Ces merveilleux collectionneurs fous dans leurs drôles de cabines

Ou la vie résumée de six mordus de pellicule embobinée

La Lettre AFC n°279

La période estivale est généralement propice à la publication d’articles de presse qui, en se succédant, permettent au lecteur à la fois de s’instruire et de se divertir, ou vice-versa. Le Monde, dans ses feuillets intitulés "L’été en sériés", a tracé cet été, sous la plume de Samuel Blumenfeld, six portraits de collectionneurs de films : Nicolas Winding Refn, Serge Bromberg, Joe Dante, Jack Stevenson, Kevin Brownlow et Quentin Tarantino.

Nicolas Winding Refn dans l’enfer du 35 mm
Pour le réalisateur Nicolas Winding Refn, collectionneur dès l’adolescence de 33-tours, jouets japonais, entre autres cassettes vidéo, le déclic se produit en 2011 lorsqu’il découvre, sur eBay, la mise en vente de copies du cinéaste américain Andy Milligan. Ayant le souvenir de quelques titres de ses films – Guru, the Mad Monk (1970), Bloodthirsty Butchers (1970), The Rats Are Coming ! The Werewolves Are Alaready Here ! (1972), pour les avoir remarqués dans diverses encyclopédies de cinéma, il n’avait pu les voir car trop jeune, à l’époque, pour fréquenter le genre de salles où ils étaient distribués. L’achat du lot de ces copies lui en offrait enfin l’occasion.
« En les découvrant, j’ai été surpris. Par leur violence, extrême. Et leur qualité, contrastée. Soyons honnêtes, il est difficile de regarder un film d’Andy Milligan jusqu’au bout. Mais, en même temps, je comprenais qu’il s’agissait d’un homme qui réalisait ses films à sa manière, dans son propre système. Son utilisation du médium reflétait le flux de sa conscience. Ce qui peut faire peur. Mais ce qui me fascine. »

Nicolas Winding Refn et Elle Fanning sur le tournage de "The Neon Demon" - Photo Christopher Espinosa Fernandez
Nicolas Winding Refn et Elle Fanning sur le tournage de "The Neon Demon"

● ● ● ●

▶ **Consigne**: Recopiez à l'identique le passage de l'article sur les collectionneurs de films qui va de « Nicolas Winding Refn dans » jusqu'à « offrait enfin l’occasion. » inclus.

▶ **Entrées extraites**:
● ● ● ●

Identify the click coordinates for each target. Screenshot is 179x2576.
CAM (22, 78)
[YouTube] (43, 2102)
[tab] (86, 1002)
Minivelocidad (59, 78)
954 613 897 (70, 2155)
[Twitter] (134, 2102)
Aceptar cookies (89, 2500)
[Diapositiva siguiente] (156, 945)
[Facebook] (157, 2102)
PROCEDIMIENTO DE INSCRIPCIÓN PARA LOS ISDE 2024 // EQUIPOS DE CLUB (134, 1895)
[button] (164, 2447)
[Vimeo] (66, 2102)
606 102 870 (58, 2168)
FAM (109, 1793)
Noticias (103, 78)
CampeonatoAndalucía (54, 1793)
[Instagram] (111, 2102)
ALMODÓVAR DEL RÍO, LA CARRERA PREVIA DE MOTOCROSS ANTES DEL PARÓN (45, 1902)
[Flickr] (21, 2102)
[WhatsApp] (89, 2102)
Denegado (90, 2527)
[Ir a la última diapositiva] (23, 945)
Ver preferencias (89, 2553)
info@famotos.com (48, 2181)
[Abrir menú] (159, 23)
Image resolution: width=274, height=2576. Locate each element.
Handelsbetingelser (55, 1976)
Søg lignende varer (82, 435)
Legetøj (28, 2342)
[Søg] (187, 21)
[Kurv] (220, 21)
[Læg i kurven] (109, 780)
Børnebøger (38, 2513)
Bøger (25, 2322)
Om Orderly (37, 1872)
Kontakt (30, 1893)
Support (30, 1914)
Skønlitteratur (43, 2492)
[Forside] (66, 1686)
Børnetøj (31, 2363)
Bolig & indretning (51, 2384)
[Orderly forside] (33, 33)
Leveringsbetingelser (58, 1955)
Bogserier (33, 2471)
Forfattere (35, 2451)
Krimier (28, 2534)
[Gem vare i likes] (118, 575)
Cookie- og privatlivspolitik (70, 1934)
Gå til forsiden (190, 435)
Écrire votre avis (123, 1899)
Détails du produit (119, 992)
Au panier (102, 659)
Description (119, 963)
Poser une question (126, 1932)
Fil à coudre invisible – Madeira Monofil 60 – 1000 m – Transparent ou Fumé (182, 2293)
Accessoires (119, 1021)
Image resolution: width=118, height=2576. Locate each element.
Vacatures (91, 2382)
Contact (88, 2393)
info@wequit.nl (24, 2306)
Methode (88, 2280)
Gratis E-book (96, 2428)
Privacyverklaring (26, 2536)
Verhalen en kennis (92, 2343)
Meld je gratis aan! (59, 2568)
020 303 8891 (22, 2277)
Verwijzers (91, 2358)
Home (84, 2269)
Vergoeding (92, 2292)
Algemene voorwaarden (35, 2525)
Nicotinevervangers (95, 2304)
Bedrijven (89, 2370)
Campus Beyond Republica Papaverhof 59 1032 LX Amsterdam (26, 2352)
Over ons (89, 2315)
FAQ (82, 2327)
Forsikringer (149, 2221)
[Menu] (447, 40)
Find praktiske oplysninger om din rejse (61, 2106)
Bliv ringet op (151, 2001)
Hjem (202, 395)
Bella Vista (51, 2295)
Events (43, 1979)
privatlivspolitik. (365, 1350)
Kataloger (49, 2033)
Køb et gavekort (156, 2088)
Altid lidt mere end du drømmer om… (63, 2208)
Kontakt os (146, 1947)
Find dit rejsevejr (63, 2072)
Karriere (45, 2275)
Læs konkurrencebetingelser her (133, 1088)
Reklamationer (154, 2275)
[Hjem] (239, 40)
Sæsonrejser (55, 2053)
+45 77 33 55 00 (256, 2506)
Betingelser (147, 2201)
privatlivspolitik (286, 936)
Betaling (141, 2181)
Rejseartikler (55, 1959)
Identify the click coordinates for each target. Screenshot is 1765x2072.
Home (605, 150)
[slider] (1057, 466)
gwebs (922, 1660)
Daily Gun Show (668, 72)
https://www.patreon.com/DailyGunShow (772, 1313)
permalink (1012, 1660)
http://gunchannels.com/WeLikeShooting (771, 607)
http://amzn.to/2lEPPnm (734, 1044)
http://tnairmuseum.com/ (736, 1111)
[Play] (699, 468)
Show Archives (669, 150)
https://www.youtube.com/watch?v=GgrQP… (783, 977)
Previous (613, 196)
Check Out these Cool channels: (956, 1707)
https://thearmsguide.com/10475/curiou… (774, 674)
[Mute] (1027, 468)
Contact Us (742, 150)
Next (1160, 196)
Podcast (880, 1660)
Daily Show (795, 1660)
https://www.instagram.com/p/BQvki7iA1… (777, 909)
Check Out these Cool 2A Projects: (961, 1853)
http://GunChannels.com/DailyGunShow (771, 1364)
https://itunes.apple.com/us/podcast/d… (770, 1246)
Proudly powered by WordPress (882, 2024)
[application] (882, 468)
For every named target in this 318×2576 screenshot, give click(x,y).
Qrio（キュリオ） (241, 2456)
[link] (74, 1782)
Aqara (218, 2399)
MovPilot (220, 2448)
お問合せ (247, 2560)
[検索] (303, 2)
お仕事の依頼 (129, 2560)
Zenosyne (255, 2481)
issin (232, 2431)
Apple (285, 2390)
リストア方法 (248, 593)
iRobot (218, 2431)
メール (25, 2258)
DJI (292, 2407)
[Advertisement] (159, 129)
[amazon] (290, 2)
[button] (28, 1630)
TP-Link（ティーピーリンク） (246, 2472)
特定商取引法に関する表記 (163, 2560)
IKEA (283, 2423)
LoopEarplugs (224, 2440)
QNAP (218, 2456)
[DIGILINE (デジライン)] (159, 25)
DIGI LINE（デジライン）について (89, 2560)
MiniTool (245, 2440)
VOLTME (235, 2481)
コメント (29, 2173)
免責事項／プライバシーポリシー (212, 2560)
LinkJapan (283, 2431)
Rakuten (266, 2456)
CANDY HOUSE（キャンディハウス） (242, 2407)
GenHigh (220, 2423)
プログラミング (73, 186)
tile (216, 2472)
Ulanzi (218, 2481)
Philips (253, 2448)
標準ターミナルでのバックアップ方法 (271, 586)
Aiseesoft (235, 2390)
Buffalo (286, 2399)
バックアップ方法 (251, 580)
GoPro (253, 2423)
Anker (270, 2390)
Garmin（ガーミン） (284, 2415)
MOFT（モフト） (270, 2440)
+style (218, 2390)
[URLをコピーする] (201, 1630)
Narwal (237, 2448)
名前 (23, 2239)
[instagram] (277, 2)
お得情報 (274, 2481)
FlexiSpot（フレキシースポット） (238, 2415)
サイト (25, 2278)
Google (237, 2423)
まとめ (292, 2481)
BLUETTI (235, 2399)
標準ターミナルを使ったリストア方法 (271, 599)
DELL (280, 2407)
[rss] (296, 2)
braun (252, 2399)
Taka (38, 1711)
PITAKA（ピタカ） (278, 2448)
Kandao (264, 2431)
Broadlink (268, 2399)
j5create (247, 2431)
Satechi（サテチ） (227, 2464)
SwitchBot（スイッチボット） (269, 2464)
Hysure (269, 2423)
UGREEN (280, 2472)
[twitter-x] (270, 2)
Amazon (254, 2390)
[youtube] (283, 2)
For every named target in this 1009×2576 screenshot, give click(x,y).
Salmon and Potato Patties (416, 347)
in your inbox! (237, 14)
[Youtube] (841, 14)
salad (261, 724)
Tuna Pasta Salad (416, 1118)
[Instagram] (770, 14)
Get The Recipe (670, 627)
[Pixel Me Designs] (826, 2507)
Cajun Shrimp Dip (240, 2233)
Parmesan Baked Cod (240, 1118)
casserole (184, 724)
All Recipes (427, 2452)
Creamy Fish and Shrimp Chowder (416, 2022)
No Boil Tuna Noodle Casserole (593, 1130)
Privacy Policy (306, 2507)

● ● ● ●

▶ **Corrigé**:
Nicolas Winding Refn dans l’enfer du 35 mm
Pour le réalisateur Nicolas Winding Refn, collectionneur dès l’adolescence de 33-tours, jouets japonais, entre autres cassettes vidéo, le déclic se produit en 2011 lorsqu’il découvre, sur eBay, la mise en vente de copies du cinéaste américain Andy Milligan. Ayant le souvenir de quelques titres de ses films – Guru, the Mad Monk (1970), Bloodthirsty Butchers (1970), The Rats Are Coming ! The Werewolves Are Alaready Here ! (1972), pour les avoir remarqués dans diverses encyclopédies de cinéma, il n’avait pu les voir car trop jeune, à l’époque, pour fréquenter le genre de salles où ils étaient distribués. L’achat du lot de ces copies lui en offrait enfin l’occasion.